While well-meaning and competent at his duties as AWACS, Thunderhead was not as reliable as other AWACS accompanying the player in the Ace Combat series. He sometimes missed giving out critical information, such as during Operation Whalebird when he missed the incoming attacking carrier aircraft, and did not relay information about the Scinfaxi burst missile until it was too late. These mistakes, oversights, and general friction caused him to be frequently admonished by those under his command, earning him labels such as "pigheaded" and "Thunderblockhead". He also proved easily manipulated by the Gray Men, assisting them in the attempted assassination of Wardog Squadron.

Despite these flaws, Thunderhead provided adequate support to Wardog Squadron through many of their operations. He encouraged their success, even telling them at one point "We can win this as long as you're with us, I can feel it." He also grew a begrudging affection for Chopper of Wardog Squadron, at one time telling him to "cut the chatter" in an amused tone after a joke was told by the former, and also expressing desperation and encouragement to Chopper as he was about to crash in November Stadium. After Chopper's death, Thunderhead asked the Osean aircraft in the vicinity to join him in saluting Chopper for his heroic actions, showcasing his deep respect for Wardog, despite their differences.

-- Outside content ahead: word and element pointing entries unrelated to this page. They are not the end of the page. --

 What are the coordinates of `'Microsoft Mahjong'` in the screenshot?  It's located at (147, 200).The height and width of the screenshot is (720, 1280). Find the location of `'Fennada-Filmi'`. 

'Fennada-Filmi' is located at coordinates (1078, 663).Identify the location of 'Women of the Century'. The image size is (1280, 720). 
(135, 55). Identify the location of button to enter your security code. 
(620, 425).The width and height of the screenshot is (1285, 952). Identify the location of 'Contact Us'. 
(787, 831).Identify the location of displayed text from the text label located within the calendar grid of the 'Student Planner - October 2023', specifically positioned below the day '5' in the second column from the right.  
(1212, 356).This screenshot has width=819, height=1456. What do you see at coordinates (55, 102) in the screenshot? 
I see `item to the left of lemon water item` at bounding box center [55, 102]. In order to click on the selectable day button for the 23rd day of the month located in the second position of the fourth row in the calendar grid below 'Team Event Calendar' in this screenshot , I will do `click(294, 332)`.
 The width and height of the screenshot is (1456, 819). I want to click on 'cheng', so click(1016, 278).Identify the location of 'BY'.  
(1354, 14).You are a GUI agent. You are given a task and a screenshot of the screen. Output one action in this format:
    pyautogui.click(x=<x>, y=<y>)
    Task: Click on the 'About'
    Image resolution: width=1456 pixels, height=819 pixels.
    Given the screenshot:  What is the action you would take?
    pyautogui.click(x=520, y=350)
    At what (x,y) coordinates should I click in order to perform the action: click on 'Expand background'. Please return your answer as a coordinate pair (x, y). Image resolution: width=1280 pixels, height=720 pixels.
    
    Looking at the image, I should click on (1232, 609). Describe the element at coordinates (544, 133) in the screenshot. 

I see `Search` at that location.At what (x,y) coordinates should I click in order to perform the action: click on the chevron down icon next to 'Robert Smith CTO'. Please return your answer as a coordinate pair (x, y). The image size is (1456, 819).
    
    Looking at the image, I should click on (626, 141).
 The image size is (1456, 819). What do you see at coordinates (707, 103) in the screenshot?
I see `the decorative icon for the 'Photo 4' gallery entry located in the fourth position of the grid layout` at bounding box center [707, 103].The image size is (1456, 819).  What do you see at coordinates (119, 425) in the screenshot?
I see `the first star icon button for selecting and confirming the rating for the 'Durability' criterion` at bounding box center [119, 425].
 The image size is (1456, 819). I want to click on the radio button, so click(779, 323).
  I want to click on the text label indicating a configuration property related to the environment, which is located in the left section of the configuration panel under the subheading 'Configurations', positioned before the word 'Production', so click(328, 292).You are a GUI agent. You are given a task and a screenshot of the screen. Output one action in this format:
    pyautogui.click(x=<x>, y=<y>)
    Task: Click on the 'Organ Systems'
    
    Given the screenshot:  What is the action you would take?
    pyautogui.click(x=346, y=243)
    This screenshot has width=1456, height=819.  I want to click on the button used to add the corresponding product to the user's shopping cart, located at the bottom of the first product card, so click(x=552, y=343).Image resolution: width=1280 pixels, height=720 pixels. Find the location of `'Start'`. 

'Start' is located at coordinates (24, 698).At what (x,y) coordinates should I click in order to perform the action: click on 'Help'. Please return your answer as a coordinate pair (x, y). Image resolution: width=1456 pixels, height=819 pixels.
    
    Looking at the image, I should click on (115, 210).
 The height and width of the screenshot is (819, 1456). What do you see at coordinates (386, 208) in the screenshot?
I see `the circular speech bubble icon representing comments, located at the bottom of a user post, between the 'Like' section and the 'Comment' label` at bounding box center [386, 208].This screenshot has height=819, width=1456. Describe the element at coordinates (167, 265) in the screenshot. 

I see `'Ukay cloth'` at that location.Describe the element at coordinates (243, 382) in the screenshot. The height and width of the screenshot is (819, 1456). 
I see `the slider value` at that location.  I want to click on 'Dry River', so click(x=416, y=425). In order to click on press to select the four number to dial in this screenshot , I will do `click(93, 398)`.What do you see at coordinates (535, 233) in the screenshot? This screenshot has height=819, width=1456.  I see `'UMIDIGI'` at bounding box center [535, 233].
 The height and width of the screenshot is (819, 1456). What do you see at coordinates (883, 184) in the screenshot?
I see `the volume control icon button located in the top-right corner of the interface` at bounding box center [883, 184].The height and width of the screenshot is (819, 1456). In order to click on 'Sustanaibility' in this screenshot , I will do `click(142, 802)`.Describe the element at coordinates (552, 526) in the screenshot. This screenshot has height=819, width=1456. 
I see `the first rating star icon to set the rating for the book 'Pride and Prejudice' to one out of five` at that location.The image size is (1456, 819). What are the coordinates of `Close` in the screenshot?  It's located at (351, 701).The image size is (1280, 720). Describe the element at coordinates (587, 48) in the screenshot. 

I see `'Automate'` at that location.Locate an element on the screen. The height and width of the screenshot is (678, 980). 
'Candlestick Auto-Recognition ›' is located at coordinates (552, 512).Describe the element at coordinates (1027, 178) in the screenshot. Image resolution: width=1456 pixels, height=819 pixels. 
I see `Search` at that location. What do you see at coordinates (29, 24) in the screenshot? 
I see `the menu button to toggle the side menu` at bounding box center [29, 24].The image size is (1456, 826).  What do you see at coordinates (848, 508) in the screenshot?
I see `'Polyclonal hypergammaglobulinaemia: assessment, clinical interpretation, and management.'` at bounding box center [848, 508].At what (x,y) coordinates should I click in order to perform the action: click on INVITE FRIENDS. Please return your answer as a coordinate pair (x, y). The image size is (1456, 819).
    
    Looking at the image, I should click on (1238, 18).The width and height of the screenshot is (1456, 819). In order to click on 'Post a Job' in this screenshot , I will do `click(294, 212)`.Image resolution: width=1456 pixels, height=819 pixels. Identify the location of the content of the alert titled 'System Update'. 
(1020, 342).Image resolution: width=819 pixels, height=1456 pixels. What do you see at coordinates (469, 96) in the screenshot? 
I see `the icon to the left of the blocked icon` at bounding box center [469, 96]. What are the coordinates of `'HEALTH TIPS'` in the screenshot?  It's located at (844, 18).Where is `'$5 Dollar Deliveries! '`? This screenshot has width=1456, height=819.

  • Unlike other AWACS of the Ace Combat series, Thunderhead's aircraft is never explicitly shown in Ace Combat 5. An allied E-2C Hawkeye with an unknown callsign appears during "Rendezvous", leading to speculation of the possibility that this was Thunderhead; however, since the E-2C in question was shot down by a burst missile launched by the submersible carrier Scinfaxi, this is impossible.
  • Thunderhead's catchphrase, "Cut the chatter", could possibly be a reference to a similar line from Star Wars: A New Hope—"Cut the chatter, Red 2."